#### DATA EXTRACT

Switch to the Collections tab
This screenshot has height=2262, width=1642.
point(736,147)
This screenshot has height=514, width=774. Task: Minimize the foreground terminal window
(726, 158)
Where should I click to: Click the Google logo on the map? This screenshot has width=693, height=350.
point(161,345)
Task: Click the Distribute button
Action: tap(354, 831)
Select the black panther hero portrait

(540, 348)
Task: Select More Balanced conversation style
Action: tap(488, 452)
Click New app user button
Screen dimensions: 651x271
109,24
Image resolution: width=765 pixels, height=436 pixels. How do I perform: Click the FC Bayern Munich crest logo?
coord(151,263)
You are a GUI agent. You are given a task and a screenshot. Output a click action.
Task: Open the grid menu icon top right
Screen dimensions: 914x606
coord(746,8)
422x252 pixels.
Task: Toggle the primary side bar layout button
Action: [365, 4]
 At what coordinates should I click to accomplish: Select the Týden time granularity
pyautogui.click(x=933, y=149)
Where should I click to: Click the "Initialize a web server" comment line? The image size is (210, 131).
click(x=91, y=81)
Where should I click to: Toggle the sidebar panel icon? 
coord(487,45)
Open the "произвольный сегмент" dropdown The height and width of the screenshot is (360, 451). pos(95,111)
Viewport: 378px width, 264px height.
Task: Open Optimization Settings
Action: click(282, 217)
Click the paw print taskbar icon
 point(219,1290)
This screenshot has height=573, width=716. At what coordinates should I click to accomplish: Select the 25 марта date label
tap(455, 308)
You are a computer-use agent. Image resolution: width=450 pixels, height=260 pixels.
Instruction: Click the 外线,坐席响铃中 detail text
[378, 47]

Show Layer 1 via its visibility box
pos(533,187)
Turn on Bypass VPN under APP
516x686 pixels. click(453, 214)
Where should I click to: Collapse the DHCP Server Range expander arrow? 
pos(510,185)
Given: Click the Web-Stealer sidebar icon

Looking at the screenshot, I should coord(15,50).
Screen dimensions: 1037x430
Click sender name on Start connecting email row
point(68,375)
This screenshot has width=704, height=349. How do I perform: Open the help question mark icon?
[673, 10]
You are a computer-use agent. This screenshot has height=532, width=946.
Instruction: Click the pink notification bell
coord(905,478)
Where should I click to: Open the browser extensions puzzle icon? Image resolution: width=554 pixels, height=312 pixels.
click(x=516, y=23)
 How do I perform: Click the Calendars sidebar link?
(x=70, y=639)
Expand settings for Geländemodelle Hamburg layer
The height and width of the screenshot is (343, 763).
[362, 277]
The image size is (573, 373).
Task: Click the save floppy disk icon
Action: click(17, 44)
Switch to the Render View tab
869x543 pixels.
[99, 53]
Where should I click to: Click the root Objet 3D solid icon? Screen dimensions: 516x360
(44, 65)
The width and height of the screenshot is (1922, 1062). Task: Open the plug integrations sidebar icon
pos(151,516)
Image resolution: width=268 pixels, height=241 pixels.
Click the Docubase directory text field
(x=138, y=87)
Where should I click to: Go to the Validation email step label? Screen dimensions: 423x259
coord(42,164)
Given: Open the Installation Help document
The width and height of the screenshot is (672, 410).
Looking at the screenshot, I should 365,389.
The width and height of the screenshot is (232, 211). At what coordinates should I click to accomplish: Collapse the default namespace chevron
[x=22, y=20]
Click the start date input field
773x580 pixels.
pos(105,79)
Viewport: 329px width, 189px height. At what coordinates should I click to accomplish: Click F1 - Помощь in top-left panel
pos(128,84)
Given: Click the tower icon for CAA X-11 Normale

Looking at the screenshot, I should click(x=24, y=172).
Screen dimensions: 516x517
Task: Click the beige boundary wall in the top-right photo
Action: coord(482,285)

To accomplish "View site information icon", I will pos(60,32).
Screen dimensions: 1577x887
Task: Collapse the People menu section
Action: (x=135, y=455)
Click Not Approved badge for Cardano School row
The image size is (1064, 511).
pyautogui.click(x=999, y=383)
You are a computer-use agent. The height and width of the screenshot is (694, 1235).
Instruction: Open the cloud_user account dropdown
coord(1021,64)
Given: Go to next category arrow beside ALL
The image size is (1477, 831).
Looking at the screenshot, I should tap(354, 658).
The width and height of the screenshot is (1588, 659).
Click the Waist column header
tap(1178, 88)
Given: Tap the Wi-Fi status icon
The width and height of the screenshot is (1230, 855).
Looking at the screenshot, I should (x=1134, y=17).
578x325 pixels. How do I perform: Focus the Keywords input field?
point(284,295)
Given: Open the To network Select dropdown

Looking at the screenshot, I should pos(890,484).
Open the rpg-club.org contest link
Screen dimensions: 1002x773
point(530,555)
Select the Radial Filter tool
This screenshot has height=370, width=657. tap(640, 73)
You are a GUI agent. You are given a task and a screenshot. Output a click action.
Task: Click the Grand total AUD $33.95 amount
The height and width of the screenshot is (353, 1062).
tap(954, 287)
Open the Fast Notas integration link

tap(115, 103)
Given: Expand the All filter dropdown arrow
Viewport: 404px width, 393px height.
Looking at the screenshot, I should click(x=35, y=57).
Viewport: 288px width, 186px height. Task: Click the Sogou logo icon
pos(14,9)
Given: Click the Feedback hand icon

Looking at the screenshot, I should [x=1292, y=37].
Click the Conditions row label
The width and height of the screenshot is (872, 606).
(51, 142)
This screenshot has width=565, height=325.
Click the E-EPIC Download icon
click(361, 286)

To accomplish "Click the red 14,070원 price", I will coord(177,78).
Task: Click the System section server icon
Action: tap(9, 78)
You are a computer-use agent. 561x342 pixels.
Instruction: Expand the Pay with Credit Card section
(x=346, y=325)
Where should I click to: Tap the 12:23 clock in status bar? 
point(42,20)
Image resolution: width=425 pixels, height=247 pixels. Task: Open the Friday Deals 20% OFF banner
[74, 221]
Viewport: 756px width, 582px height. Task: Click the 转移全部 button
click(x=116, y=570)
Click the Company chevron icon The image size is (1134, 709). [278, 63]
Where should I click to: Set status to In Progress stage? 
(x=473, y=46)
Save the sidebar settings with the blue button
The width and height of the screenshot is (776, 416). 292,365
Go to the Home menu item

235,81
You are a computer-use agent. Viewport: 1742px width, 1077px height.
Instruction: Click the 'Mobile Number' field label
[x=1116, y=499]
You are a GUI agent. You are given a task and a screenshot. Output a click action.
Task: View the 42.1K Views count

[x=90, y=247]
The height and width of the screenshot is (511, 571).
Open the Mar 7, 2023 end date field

########

## WHAT IS NEEDED
Edit the records by changing every "Where should I click to" to "Where do I click to" and leaving everything else as it is.

## REPLY
Switch to the Collections tab
This screenshot has height=2262, width=1642.
point(736,147)
This screenshot has height=514, width=774. Task: Minimize the foreground terminal window
(726, 158)
Where do I click to: Click the Google logo on the map? This screenshot has width=693, height=350.
point(161,345)
Task: Click the Distribute button
Action: tap(354, 831)
Select the black panther hero portrait

(540, 348)
Task: Select More Balanced conversation style
Action: tap(488, 452)
Click New app user button
Screen dimensions: 651x271
109,24
Image resolution: width=765 pixels, height=436 pixels. How do I perform: Click the FC Bayern Munich crest logo?
coord(151,263)
You are a GUI agent. You are given a task and a screenshot. Output a click action.
Task: Open the grid menu icon top right
Screen dimensions: 914x606
coord(746,8)
422x252 pixels.
Task: Toggle the primary side bar layout button
Action: [365, 4]
 At what coordinates should I click to accomplish: Select the Týden time granularity
pyautogui.click(x=933, y=149)
Where do I click to: Click the "Initialize a web server" comment line? The image size is (210, 131).
click(x=91, y=81)
Where do I click to: Toggle the sidebar panel icon? 
coord(487,45)
Open the "произвольный сегмент" dropdown The height and width of the screenshot is (360, 451). pos(95,111)
Viewport: 378px width, 264px height.
Task: Open Optimization Settings
Action: click(282, 217)
Click the paw print taskbar icon
 point(219,1290)
This screenshot has height=573, width=716. At what coordinates should I click to accomplish: Select the 25 марта date label
tap(455, 308)
You are a computer-use agent. Image resolution: width=450 pixels, height=260 pixels.
Instruction: Click the 外线,坐席响铃中 detail text
[378, 47]

Show Layer 1 via its visibility box
pos(533,187)
Turn on Bypass VPN under APP
516x686 pixels. click(453, 214)
Where do I click to: Collapse the DHCP Server Range expander arrow? 
pos(510,185)
Given: Click the Web-Stealer sidebar icon

Looking at the screenshot, I should coord(15,50).
Screen dimensions: 1037x430
Click sender name on Start connecting email row
point(68,375)
This screenshot has width=704, height=349. How do I perform: Open the help question mark icon?
[673, 10]
You are a computer-use agent. This screenshot has height=532, width=946.
Instruction: Click the pink notification bell
coord(905,478)
Where do I click to: Open the browser extensions puzzle icon? Image resolution: width=554 pixels, height=312 pixels.
click(x=516, y=23)
 How do I perform: Click the Calendars sidebar link?
(x=70, y=639)
Expand settings for Geländemodelle Hamburg layer
The height and width of the screenshot is (343, 763).
[362, 277]
The image size is (573, 373).
Task: Click the save floppy disk icon
Action: click(17, 44)
Switch to the Render View tab
869x543 pixels.
[99, 53]
Where do I click to: Click the root Objet 3D solid icon? Screen dimensions: 516x360
(44, 65)
The width and height of the screenshot is (1922, 1062). Task: Open the plug integrations sidebar icon
pos(151,516)
Image resolution: width=268 pixels, height=241 pixels.
Click the Docubase directory text field
(x=138, y=87)
Where do I click to: Go to the Validation email step label? Screen dimensions: 423x259
coord(42,164)
Given: Open the Installation Help document
The width and height of the screenshot is (672, 410).
Looking at the screenshot, I should 365,389.
The width and height of the screenshot is (232, 211). At what coordinates should I click to accomplish: Collapse the default namespace chevron
[x=22, y=20]
Click the start date input field
773x580 pixels.
pos(105,79)
Viewport: 329px width, 189px height. At what coordinates should I click to accomplish: Click F1 - Помощь in top-left panel
pos(128,84)
Given: Click the tower icon for CAA X-11 Normale

Looking at the screenshot, I should click(x=24, y=172).
Screen dimensions: 516x517
Task: Click the beige boundary wall in the top-right photo
Action: coord(482,285)

To accomplish "View site information icon", I will pos(60,32).
Screen dimensions: 1577x887
Task: Collapse the People menu section
Action: (x=135, y=455)
Click Not Approved badge for Cardano School row
The image size is (1064, 511).
pyautogui.click(x=999, y=383)
You are a computer-use agent. The height and width of the screenshot is (694, 1235).
Instruction: Open the cloud_user account dropdown
coord(1021,64)
Given: Go to next category arrow beside ALL
The image size is (1477, 831).
Looking at the screenshot, I should tap(354, 658).
The width and height of the screenshot is (1588, 659).
Click the Waist column header
tap(1178, 88)
Given: Tap the Wi-Fi status icon
The width and height of the screenshot is (1230, 855).
Looking at the screenshot, I should (x=1134, y=17).
578x325 pixels. How do I perform: Focus the Keywords input field?
point(284,295)
Given: Open the To network Select dropdown

Looking at the screenshot, I should pos(890,484).
Open the rpg-club.org contest link
Screen dimensions: 1002x773
point(530,555)
Select the Radial Filter tool
This screenshot has height=370, width=657. tap(640, 73)
You are a GUI agent. You are given a task and a screenshot. Output a click action.
Task: Click the Grand total AUD $33.95 amount
The height and width of the screenshot is (353, 1062).
tap(954, 287)
Open the Fast Notas integration link

tap(115, 103)
Given: Expand the All filter dropdown arrow
Viewport: 404px width, 393px height.
Looking at the screenshot, I should click(x=35, y=57).
Viewport: 288px width, 186px height. Task: Click the Sogou logo icon
pos(14,9)
Given: Click the Feedback hand icon

Looking at the screenshot, I should [x=1292, y=37].
Click the Conditions row label
The width and height of the screenshot is (872, 606).
(51, 142)
This screenshot has width=565, height=325.
Click the E-EPIC Download icon
click(361, 286)

To accomplish "Click the red 14,070원 price", I will coord(177,78).
Task: Click the System section server icon
Action: tap(9, 78)
You are a computer-use agent. 561x342 pixels.
Instruction: Expand the Pay with Credit Card section
(x=346, y=325)
Where do I click to: Tap the 12:23 clock in status bar? 
point(42,20)
Image resolution: width=425 pixels, height=247 pixels. Task: Open the Friday Deals 20% OFF banner
[74, 221]
Viewport: 756px width, 582px height. Task: Click the 转移全部 button
click(x=116, y=570)
Click the Company chevron icon The image size is (1134, 709). [278, 63]
Where do I click to: Set status to In Progress stage? 
(x=473, y=46)
Save the sidebar settings with the blue button
The width and height of the screenshot is (776, 416). 292,365
Go to the Home menu item

235,81
You are a computer-use agent. Viewport: 1742px width, 1077px height.
Instruction: Click the 'Mobile Number' field label
[x=1116, y=499]
You are a GUI agent. You are given a task and a screenshot. Output a click action.
Task: View the 42.1K Views count

[x=90, y=247]
The height and width of the screenshot is (511, 571).
Open the Mar 7, 2023 end date field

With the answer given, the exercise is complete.